Prof. Dr. Nurullah Genç’in 33. Haliç Buluşması programında “Taşlar ve Kuşlar” adlı sohbeti kalabalık bir dinleyici topluğu tarafından pür dikkat dinlendi. UTESAV Başkanı Mehmet Develioğlu ile Nurullah Hoca’yla program yapalım kararı aldık ancak hocanın yoğun Anadolu programlarından zaman bulmak oldukça zor oldu. Nihayet hoca hazırım deyince “Ne konuşacağız” diye sordum.
Hoca, başlığımız “Taşlar ve Kuşlar” olacak dedi.
Bu başlık bende hiçbir çağrışım yaptırmadı ama hocaya da soramadım. Bir koltukta çok sayıda karpuz taşıyan hoca; şair, romancı, fotoğrafçı, yönetim bilimci, satrancı, bankacı olunca bu başlığı normal karşılayıp konuşma gününü bekledim. Diğer taraftan taşlar ve kuşlar üzerine küçük araştırmalar yapınca karşıma devasa bilgiler çıktı. Kendi kendime “demek ki insan bir şeyle ilgilenirse Mevla önüne büyük bir alan açıyor.” İşin sırrı; ilgi, bilgi ve hareketten geçiyor.
Hoca, programda hayatı, taşlar ve kuşlar üzerinden darbı meseller vesilesiyle okudu. “Hayat karşısında taş gibi değil su gibi olmalı insan. Çünkü hayat sudan yaratılmıştır ve su, taşları eritir. Su gibi olan insan hayatın taşlarını eritmeye başlar. İşte hayatın taşlarını eriten, su gibi olan insanın mezar taşı bize farklı şeyler söyler.” Nurullah Genç, mezar taşı, sabır taşı, sadaka taşı gibi sembolleri kavramlar, hikâyecikler etrafında günümüzde yaşadığımız hayata bağlayarak hepimize ders verdi.

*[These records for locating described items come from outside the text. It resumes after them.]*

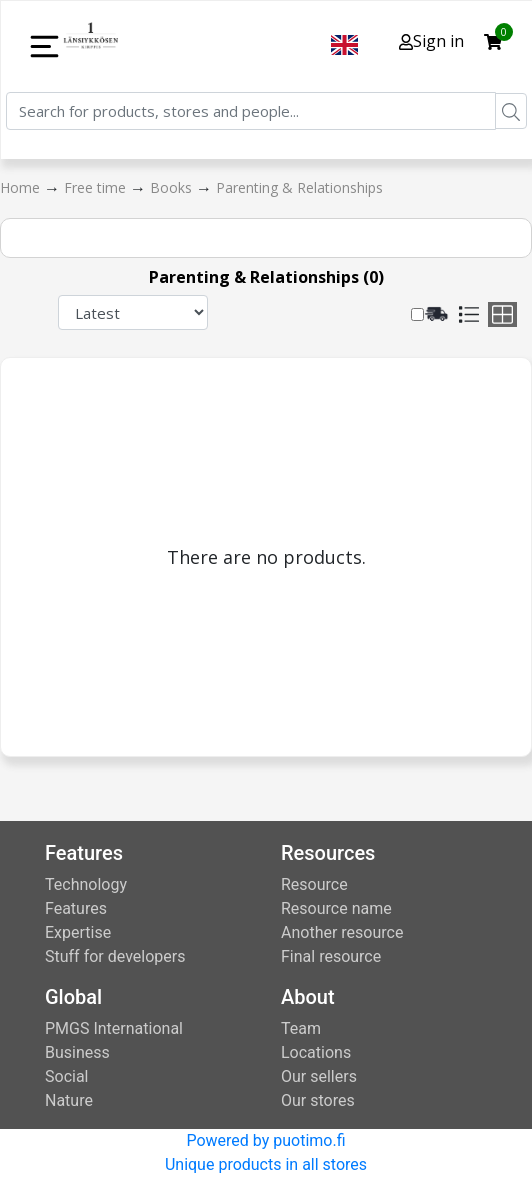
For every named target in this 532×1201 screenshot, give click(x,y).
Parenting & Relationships (299, 187)
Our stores (318, 1100)
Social (66, 1076)
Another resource (342, 932)
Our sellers (319, 1076)
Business (77, 1052)
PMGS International (114, 1028)
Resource (314, 884)
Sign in (431, 41)
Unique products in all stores (266, 1164)
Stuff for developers (115, 956)
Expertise (78, 932)
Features (76, 908)
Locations (316, 1052)
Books (173, 187)
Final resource (331, 956)
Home (22, 187)
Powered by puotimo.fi (265, 1140)
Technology (86, 884)
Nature (69, 1100)
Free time (97, 187)
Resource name (336, 908)
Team (301, 1028)
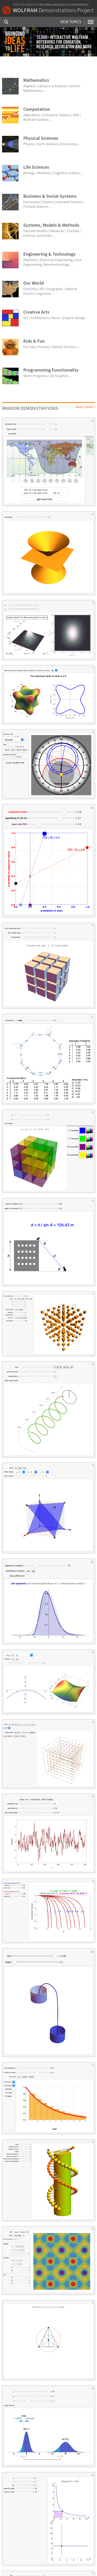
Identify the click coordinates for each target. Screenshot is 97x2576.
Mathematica (79, 4)
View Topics (70, 21)
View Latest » (85, 406)
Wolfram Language (52, 4)
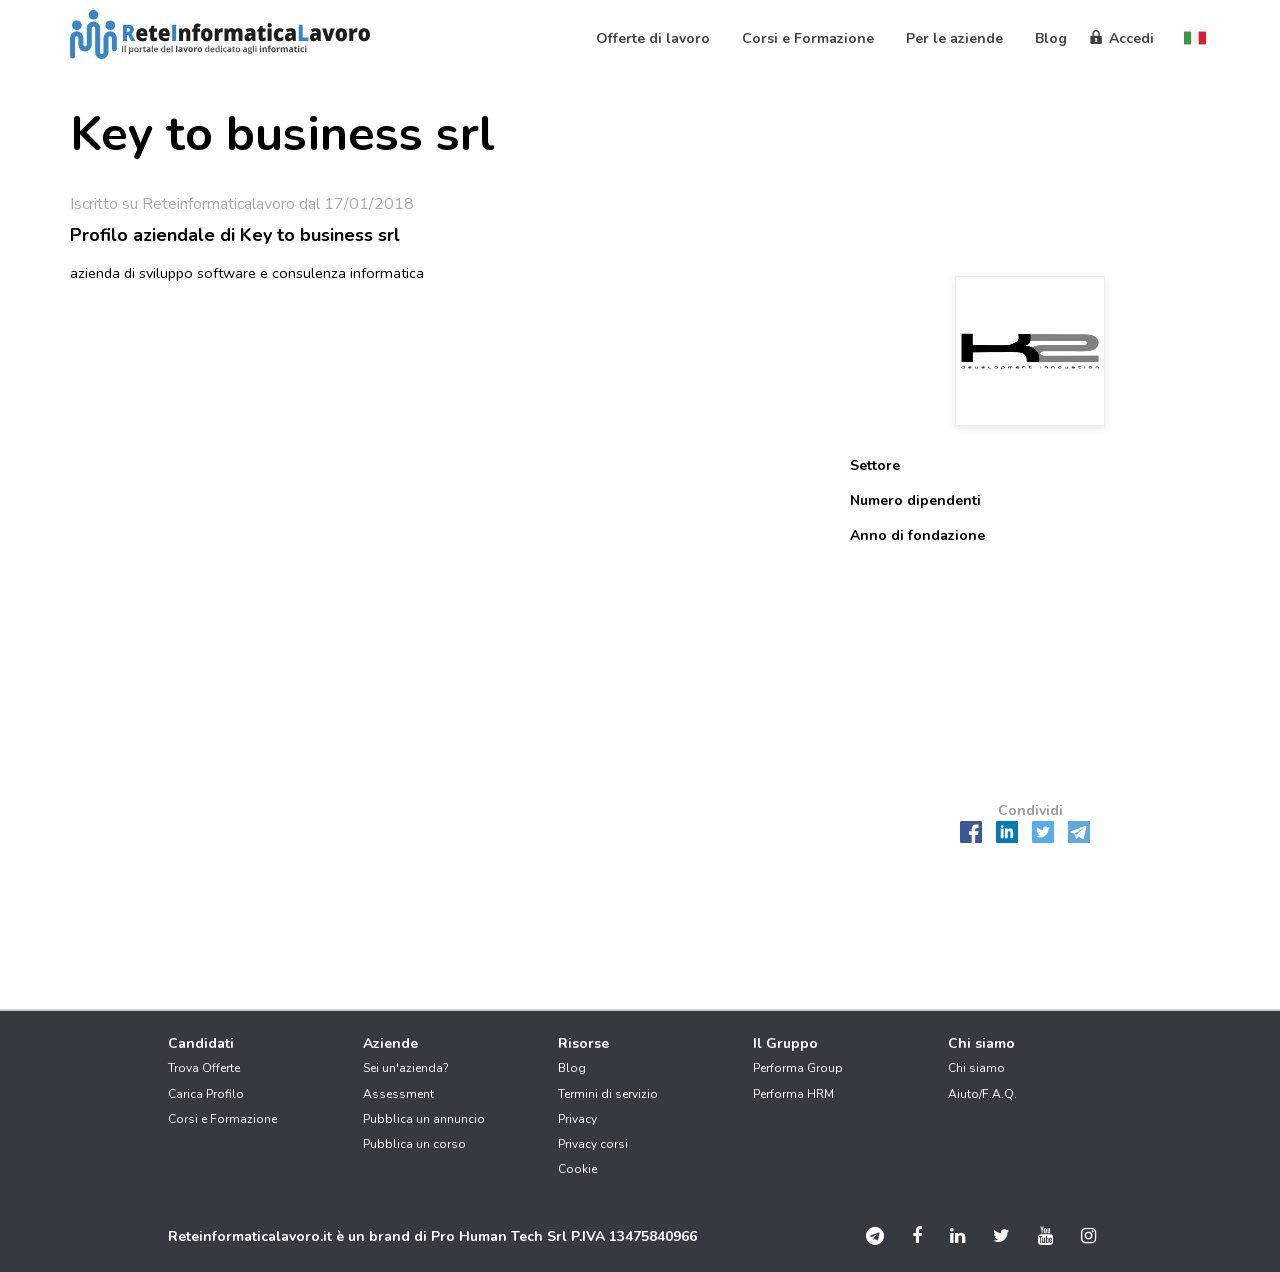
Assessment (398, 1094)
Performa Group (798, 1068)
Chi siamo (976, 1068)
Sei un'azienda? (406, 1068)
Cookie (577, 1169)
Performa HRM (793, 1094)
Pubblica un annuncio (424, 1119)
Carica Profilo (206, 1094)
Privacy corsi (593, 1144)
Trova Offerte (204, 1068)
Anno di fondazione (917, 535)
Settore (875, 465)
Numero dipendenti (915, 500)
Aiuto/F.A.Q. (982, 1094)
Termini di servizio (608, 1094)
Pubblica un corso (414, 1144)
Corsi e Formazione (222, 1119)
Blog (572, 1068)
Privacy (577, 1119)
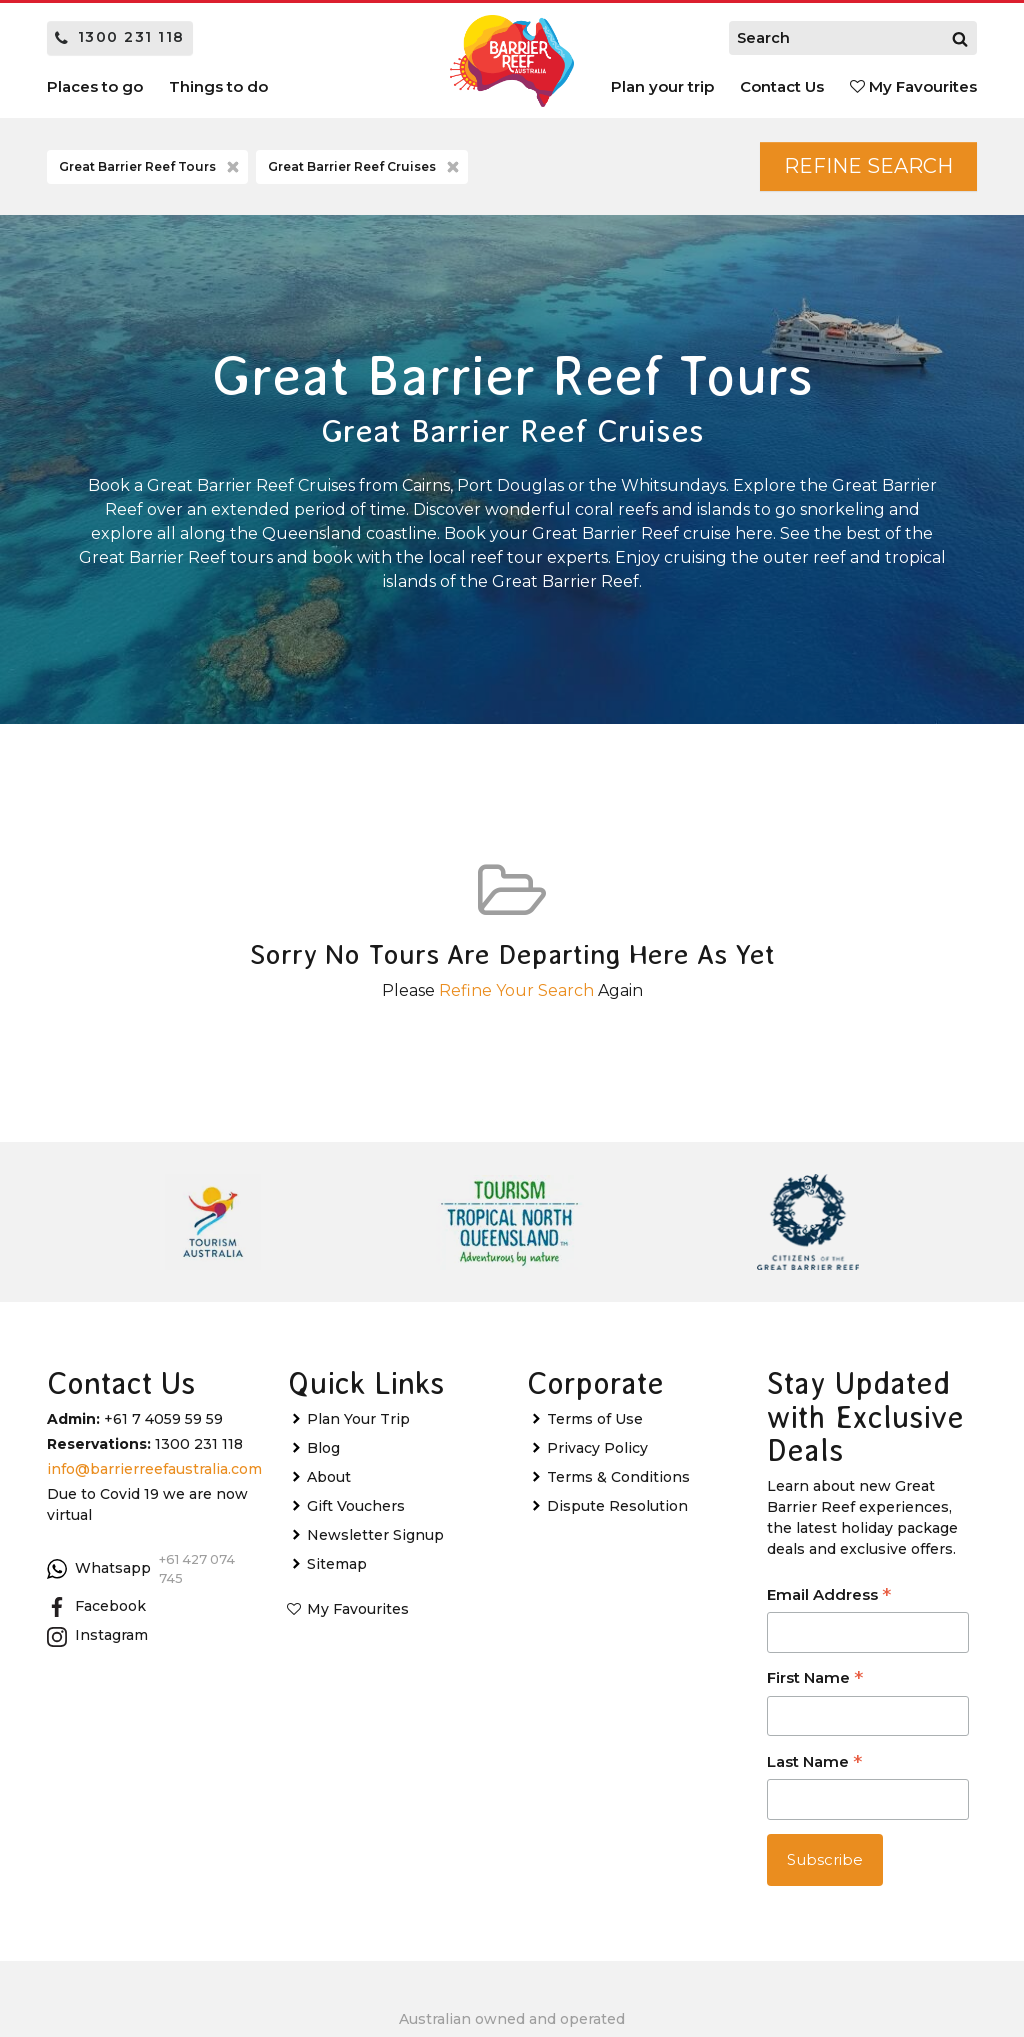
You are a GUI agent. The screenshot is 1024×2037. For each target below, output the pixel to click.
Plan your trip (662, 86)
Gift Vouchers (356, 1506)
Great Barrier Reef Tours (151, 167)
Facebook (96, 1607)
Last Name (814, 1763)
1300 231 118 (120, 37)
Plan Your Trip (358, 1419)
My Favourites (913, 86)
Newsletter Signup (375, 1535)
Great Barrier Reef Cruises (365, 167)
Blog (323, 1448)
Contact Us (782, 86)
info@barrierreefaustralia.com (154, 1469)
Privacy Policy (597, 1448)
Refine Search (868, 166)
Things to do (218, 86)
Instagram (97, 1636)
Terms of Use (595, 1419)
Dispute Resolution (617, 1506)
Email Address (829, 1596)
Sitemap (337, 1564)
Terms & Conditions (618, 1477)
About (329, 1477)
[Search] (960, 38)
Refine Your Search (516, 990)
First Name (815, 1679)
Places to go (95, 86)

Kuşlar ayrı bir âlem… Programa girmeden önce akşam namazı için gittiğim MÜSİAD’ın mescidinde ezanı beklerken kızıl ufuklarda kalabalık bir kuş sürüsü müthiş bir gösteri yapıyordu. Aklıma “Görmez misin ki, göklerde ve yerde olanlar, havada kanatlarını açarak hareketsiz gibi duran kuşlar Allah’ı tesbih ederler. Hepsi duasını ve tesbihini bilmekte, Allah da onların bütün yaptıklarını bilmektedir.”(Nur Suresi:41). ayeti geldi.
Nurullah Hoca, kuşlar bahsini Feridüddin Attar’ın Mantıku’t Tayr adlı kıymetli eserindeki hikâyesi ile başlattı.“Kuşlar ülkesinin kuşları hüthüt başkanlığında Kafdağı’nın ardındaki padişahları Simurg’u bulmak için yola çıkarlar. Bu çetin yolculukta sebatı az olanlar, dünyevi işlere takılanlar dayanamayıp vazgeçerler. Yola devam edenler için yedi vadi sınavı vardır. İstek, Aşk, Marifet, İstiğna, Tevhit, Hayret ve Yokluk vadilerinden geçerler. Vadiye ulaşan 30 kuş, Simurg’u 30 manasına geldiğini ve aradıklarının kendileri olduğunu fark ederler.”
Taşlar ve kuşlar üzerine daha nice misaller var… Nurullah Genç’in hayat hikâyesi bir doktora tezi olacak kadar dolu. 3 romanı, çok sayıda şiir ve yönetim kitabı olan Nurullah Genç, uluslararası ödülleri olan bir fotoğraf sanatçısı. Hocanın ödüllü natı Yağmur’dan bir dörtlükle bitirelim.
Yağmur, seni bekleyen bir taş da ben olsaydım,
Çölde seni özleyen bir kuş da ben olsaydım,
Dokunduğun küçük bir nakış da ben olsaydım,
Sana sırılsıklam bir bakış da ben olsaydım.